Please copy out, word for word, every line of the records from the line that contains "is (1024, 768)." up to and including the final line. Leave the pictures out of your answer.

--- --- ---

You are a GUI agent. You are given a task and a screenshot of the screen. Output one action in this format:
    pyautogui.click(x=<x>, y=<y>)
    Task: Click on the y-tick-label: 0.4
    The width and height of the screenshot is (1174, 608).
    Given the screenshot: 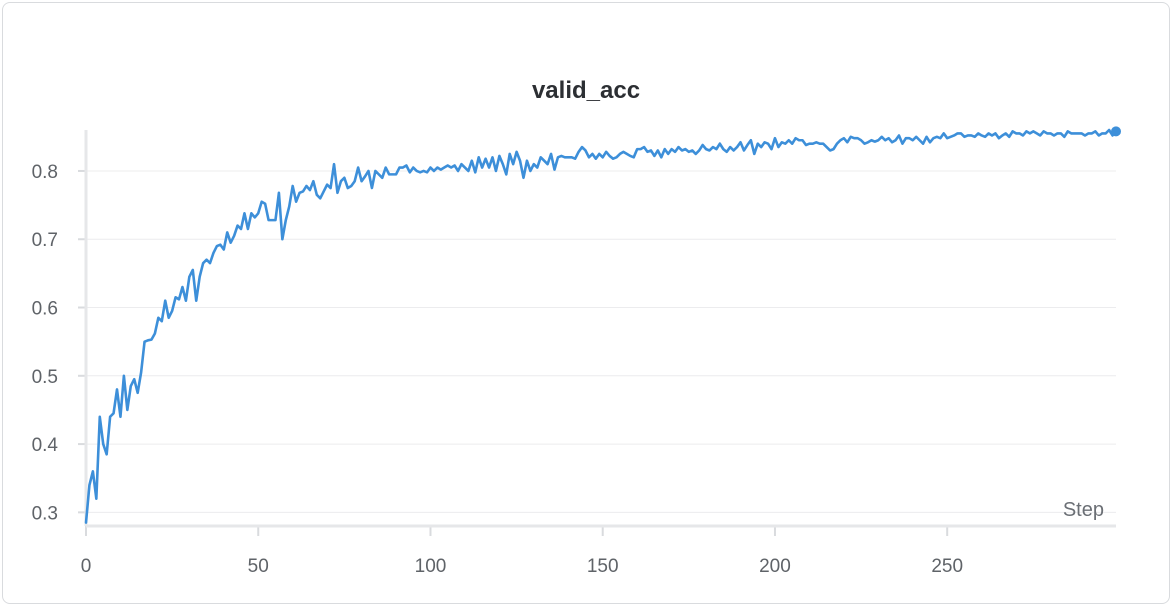 What is the action you would take?
    pyautogui.click(x=46, y=446)
    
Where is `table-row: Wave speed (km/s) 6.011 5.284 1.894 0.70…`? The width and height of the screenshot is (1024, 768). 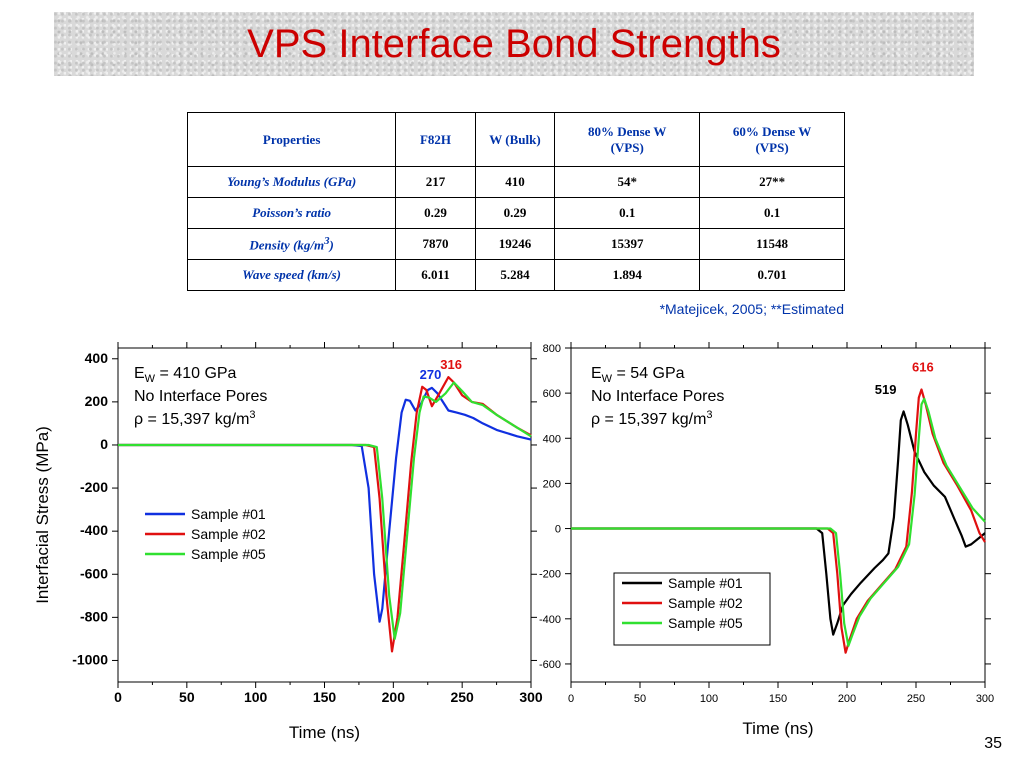
table-row: Wave speed (km/s) 6.011 5.284 1.894 0.70… is located at coordinates (516, 275).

--- --- ---

### RESPONSE FOR THIS EXERCISE
Where is `table-row: Wave speed (km/s) 6.011 5.284 1.894 0.70…`? The width and height of the screenshot is (1024, 768). 
table-row: Wave speed (km/s) 6.011 5.284 1.894 0.70… is located at coordinates (516, 275).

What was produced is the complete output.